What’s the difference between a successful digital manufacturing project and one that fails to meet its objectives?
Technical challenges tend to be the first thing that comes to mind, but in my experience as a industrial transformation leader, I’ve discovered that technology issues are usually not a factor driving success. I’ve learned that in most cases, projects that go wrong are often doomed to fail from the beginning.
The problem is that too many manufacturers start off on projects that aren’t well-suited to the levels of technical or organizational readiness of individual plants. The critical success factor is to choose the right projects for the right plants.
Misalignment between plant/factory attributes and digital manufacturing project objectives lead to a number of challenges including:
Inaccessible or irrelevant data: We often find manufacturers select use cases that aren’t appropriate for the data capabilities of specific plants and/or lines. For example, we’ve seen companies looking to embark on projects aimed at identifying root causes for quality issues at a factory when their data quality is not suited for this. In a number of situations factories have data available only for real-time visibility into operational metrics. Data quality issues can be due to multiple reasons such as:
- Critical machines may not include the needed sensors, or may be unconnected
- Traceability of the product through the process might not be possible, even if the machines are capable of delivering data, a system of record may not be in place.

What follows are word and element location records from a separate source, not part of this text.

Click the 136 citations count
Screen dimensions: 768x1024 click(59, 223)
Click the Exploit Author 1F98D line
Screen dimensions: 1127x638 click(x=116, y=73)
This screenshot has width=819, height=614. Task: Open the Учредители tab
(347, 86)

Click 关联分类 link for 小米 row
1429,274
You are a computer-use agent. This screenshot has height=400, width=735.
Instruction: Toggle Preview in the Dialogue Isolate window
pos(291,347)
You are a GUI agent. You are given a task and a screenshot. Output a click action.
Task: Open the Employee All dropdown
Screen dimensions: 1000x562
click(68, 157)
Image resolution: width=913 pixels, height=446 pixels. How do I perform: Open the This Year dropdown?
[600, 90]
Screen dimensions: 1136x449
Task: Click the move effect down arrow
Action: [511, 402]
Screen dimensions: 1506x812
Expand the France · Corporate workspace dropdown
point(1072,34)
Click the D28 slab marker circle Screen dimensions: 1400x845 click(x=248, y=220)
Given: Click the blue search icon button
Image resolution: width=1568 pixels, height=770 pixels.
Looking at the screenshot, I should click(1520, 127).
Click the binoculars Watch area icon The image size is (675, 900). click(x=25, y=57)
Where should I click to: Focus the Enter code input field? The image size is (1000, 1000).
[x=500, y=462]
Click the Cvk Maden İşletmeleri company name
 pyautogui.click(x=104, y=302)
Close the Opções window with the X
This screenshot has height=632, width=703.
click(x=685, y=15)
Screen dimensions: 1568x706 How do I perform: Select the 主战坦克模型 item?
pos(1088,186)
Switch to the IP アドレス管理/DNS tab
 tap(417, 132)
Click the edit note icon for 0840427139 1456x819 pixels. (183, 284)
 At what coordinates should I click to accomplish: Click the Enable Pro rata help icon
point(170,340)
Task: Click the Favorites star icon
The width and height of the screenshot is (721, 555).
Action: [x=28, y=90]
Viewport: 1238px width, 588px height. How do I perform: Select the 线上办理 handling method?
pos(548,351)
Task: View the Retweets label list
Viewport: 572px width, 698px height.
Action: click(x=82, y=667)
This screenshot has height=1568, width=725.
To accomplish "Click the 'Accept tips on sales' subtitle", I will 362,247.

Data accessibility issues often make initial impact assessment from the initiative unrealistic.
Knowledge and operational gaps: There’s also a big difference between getting access to the data and generating insights from the data. Collecting all the available data in a data lake doesn’t by itself generate great insights. Plants need an onsite team that understands relationships between data and processes – how the data generated by machine sensors represents the manufacturing process. We find many manufacturers either don’t have the expertise or haven’t committed the right staff to the project.
Operationally, it’s critical that the local team is brought into the project and has the change management capability to impact the change outlined in the project objectives.
Inability to scale: The ambition of manufacturers is rarely limited to a one-off project at a particular machine or line. The highest value is achieved when digital manufacturing projects scale across multiple machines, lines, and facilities, making use of a broader set of data and applying the resulting insights wherever they are relevant. To accomplish this, a project must be designed to scale. It can’t rely too much on manual manipulation of data. The data models developed are far more valuable if they can be applied to multiple lines and factories. Too many projects are one-off, custom applications that fail to develop data models that broadly represent a manufacturer’s key processes.
At Sight Machine, we developed the Digital Readiness Index to help our customers pick projects that are likely to succeed—because if they succeed, we succeed. Our shared goal is for our customers to move to higher levels of readiness as quickly as possible, so they can take on projects that will successfully deliver strong returns.